RIP Grandpa Carl

Monday night I got an e-mail. A college friend had tracked me down to let me know that my adopted grandfather, Carl D. Beck, had passed away that morning. I wasn’t totally surprised, but the news still caught me off guard.

Carl adopted me, so to speak, when I was in college. We met in the college library. I thought he was a nice older gent and he was impressed that 1) I was interested in military history and 2) that I could disagree with another student about social policy without being disagreeable (the other gal and I reached a point of mutual agreement even though we had very different ideas about federal social welfare policies). Carl and his wife decided that I was “one of the good ones” and I ended up spending a fair amount of time at their house on school holidays, listening to stories, eating her cooking, and enjoying their company.

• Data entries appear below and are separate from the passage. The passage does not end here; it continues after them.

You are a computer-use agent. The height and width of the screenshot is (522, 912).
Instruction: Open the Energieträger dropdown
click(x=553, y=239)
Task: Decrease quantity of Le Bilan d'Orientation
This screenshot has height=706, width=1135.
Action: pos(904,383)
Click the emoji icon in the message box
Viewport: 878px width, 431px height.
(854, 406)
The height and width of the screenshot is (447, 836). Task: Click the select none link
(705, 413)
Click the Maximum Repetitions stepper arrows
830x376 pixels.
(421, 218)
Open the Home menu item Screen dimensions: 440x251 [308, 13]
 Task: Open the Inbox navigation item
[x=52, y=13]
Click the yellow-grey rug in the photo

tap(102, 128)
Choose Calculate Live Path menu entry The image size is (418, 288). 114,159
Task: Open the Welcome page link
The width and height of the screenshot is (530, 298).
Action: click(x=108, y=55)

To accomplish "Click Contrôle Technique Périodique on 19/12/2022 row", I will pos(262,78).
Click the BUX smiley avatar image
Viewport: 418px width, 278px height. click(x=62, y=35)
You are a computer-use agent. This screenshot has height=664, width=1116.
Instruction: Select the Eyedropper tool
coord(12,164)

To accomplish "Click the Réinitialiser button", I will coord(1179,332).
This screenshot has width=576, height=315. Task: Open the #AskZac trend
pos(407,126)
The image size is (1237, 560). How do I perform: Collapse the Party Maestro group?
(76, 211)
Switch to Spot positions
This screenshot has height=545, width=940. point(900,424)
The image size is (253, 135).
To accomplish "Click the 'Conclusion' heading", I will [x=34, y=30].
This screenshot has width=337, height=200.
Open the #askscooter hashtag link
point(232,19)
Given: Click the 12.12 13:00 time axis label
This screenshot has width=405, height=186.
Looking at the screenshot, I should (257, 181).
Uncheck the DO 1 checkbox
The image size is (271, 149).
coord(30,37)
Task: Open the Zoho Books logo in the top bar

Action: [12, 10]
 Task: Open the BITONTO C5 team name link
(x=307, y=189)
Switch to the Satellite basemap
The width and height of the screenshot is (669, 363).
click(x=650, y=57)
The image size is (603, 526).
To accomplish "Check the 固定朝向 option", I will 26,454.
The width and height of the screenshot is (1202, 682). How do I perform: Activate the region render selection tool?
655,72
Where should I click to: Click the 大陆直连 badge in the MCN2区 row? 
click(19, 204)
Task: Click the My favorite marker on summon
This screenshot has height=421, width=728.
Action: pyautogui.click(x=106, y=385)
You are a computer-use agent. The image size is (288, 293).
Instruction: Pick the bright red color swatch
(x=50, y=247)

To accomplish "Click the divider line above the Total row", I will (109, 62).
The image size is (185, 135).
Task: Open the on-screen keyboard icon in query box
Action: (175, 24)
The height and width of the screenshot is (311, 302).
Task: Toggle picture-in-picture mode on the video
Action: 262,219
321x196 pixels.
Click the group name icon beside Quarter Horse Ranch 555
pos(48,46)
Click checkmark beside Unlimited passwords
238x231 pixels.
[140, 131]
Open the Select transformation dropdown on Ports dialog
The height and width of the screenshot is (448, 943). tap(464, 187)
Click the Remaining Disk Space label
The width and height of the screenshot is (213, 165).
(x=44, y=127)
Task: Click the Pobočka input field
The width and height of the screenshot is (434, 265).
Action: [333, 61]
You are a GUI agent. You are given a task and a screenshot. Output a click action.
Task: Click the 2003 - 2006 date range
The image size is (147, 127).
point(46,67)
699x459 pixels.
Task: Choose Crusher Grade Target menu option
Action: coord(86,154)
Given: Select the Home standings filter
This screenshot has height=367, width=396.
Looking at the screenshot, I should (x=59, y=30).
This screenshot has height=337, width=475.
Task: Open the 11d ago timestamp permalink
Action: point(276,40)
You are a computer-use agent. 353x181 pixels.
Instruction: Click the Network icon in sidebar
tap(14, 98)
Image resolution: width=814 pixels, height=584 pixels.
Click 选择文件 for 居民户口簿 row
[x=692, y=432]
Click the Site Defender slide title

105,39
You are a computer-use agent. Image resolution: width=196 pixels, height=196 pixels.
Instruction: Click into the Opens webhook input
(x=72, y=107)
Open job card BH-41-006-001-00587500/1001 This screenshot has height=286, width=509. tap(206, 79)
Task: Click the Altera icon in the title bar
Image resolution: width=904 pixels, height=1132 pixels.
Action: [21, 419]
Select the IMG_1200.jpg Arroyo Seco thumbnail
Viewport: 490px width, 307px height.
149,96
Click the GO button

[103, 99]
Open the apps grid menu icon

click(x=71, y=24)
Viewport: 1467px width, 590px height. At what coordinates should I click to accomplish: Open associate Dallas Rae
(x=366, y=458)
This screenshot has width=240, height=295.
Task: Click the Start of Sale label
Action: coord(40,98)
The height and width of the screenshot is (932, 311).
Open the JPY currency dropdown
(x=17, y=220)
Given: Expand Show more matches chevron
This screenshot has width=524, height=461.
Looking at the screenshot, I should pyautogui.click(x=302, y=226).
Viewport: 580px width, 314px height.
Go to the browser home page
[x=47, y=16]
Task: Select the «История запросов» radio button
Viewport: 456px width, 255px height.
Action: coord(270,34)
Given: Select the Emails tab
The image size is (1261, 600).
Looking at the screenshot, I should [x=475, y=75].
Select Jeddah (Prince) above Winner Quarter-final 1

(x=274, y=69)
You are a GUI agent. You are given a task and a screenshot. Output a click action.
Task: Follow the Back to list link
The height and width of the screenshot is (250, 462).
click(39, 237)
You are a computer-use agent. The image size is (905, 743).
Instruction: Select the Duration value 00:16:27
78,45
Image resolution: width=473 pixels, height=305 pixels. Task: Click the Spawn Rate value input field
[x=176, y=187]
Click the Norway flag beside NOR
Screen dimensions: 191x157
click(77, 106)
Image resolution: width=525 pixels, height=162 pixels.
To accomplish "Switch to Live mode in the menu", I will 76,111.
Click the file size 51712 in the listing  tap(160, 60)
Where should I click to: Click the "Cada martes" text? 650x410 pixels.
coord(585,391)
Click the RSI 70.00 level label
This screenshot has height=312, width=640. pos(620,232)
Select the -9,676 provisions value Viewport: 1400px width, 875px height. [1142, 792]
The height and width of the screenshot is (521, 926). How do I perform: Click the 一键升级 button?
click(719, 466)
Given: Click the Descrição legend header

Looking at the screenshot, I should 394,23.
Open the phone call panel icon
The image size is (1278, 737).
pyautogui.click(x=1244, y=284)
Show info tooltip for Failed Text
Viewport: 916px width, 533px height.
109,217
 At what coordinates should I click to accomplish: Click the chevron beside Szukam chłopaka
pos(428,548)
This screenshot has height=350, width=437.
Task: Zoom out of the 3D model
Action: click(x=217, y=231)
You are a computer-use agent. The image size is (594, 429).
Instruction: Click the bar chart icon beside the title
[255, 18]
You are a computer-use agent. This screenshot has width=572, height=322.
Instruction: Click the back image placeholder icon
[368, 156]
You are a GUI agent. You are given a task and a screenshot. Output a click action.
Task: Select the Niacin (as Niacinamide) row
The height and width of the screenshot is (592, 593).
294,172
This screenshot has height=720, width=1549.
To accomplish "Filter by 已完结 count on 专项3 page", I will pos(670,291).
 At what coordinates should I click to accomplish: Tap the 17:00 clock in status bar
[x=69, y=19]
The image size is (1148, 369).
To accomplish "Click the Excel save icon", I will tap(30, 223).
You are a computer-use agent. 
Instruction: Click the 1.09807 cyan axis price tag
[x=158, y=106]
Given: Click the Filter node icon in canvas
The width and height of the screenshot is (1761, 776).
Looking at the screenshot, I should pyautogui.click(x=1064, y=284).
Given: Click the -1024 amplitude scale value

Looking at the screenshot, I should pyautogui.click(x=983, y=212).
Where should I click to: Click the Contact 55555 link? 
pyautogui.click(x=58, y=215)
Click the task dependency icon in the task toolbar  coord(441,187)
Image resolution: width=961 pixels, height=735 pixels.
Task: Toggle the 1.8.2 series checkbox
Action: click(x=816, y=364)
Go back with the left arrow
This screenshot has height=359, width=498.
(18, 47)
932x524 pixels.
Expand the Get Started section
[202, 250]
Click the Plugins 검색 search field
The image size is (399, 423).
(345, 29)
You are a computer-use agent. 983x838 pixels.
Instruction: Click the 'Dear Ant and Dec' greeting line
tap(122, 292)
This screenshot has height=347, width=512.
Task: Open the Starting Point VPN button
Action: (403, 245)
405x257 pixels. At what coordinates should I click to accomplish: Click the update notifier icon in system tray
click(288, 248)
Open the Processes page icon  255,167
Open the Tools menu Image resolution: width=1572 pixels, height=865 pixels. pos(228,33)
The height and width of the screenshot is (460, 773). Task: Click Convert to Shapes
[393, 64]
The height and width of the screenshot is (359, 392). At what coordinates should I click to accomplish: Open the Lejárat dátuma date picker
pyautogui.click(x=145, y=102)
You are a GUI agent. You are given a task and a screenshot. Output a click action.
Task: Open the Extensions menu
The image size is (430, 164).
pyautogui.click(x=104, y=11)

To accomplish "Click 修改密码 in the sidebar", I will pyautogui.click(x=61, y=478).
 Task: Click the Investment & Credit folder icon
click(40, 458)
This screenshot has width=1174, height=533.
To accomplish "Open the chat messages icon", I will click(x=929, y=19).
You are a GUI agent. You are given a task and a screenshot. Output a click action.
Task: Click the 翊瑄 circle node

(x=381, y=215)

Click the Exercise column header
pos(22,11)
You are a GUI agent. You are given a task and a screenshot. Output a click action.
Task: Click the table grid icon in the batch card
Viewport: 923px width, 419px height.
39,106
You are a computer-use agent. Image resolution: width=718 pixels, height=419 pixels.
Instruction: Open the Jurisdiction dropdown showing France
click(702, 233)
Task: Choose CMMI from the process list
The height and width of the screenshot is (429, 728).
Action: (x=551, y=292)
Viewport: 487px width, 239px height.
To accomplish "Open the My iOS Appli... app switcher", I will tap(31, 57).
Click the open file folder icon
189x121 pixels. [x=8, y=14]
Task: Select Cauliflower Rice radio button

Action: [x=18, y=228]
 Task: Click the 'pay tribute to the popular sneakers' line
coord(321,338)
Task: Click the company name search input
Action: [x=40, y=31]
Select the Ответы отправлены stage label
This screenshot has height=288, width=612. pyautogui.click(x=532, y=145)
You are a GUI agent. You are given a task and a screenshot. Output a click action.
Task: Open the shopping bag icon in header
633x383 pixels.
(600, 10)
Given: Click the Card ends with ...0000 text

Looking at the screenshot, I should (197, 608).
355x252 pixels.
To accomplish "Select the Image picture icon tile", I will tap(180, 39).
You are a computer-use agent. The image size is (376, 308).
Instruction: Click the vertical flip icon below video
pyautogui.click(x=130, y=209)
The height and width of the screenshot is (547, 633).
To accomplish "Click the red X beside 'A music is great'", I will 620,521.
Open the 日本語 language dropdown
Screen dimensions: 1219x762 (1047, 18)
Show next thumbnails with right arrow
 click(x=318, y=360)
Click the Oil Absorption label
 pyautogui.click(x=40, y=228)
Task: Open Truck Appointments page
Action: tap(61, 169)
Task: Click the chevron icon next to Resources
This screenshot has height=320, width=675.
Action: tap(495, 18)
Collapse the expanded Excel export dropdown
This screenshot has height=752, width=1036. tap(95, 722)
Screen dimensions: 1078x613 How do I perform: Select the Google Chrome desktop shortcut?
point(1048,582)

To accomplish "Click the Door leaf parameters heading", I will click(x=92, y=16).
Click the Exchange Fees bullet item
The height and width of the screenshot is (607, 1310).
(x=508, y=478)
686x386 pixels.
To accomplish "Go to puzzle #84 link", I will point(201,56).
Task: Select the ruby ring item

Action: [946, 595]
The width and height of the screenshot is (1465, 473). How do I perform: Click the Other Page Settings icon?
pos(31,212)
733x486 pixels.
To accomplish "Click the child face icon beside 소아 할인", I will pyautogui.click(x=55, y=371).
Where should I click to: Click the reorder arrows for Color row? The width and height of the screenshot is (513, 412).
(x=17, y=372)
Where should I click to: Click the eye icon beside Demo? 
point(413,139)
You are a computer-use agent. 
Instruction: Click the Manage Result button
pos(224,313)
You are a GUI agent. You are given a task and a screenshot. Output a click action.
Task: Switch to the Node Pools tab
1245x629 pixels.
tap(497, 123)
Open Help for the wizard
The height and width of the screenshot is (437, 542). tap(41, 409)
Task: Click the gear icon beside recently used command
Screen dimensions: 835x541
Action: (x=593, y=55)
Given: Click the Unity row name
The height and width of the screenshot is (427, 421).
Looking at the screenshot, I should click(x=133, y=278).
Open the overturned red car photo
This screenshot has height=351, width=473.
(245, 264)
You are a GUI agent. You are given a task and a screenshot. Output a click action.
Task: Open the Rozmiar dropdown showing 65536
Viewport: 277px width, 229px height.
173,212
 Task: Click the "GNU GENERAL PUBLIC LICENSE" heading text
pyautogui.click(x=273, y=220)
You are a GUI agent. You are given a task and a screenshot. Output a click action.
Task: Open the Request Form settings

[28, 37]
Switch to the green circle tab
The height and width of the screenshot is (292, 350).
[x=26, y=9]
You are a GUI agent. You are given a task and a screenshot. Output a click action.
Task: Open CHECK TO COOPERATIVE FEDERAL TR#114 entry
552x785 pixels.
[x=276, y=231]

Carl made it a point to enjoy life. He was on his fourth career at least, having served as a paratrooper in WWII and after (until the West Texas hardpan and a parachute failure combined to ruin his back), then an ROTC instructor, then a traffic engineer for the city of Atlanta, and then working at the library and for security at the college. He jumped D-Day, Market Garden, Wesel, and was one of the Battered Bastards of Bastogne. He only spoke of Bastogne once, and I pushed myself back in the chair and tried not to breathe, because I think he’d forgotten that I was there, and I knew he’d never, ever talk about it again. What little I did hear left me with curled hair and a profound desire never, ever to find myself in anything even remotely similar.  We went to WWII anniversary celebrations and paratrooper reunions, and even climbed Currahee Mountain at Toccoa, GA to get an oak sapling for his yard. Don’t do that on the opening day of deer season. Gets mildly exciting.

Carl started jumping again, but could not overcome his initial training. Even so, he still managed to jump with the D-day veterans in Normandy on June 5, 1994, and was on international TV. I shadowed him around Normandy, mouth shut and ears open, and learned more in a day than I probably could in a year of reading.

I visited him a few times after I escaped from college, and he returned the favor.  He went back to Europe a few more times, but had to quit skydiving after breaking some ribs. Eighty-something year old ribs heal slowly.

So I lift my glass to “Grandpa” Carl. Geronimo!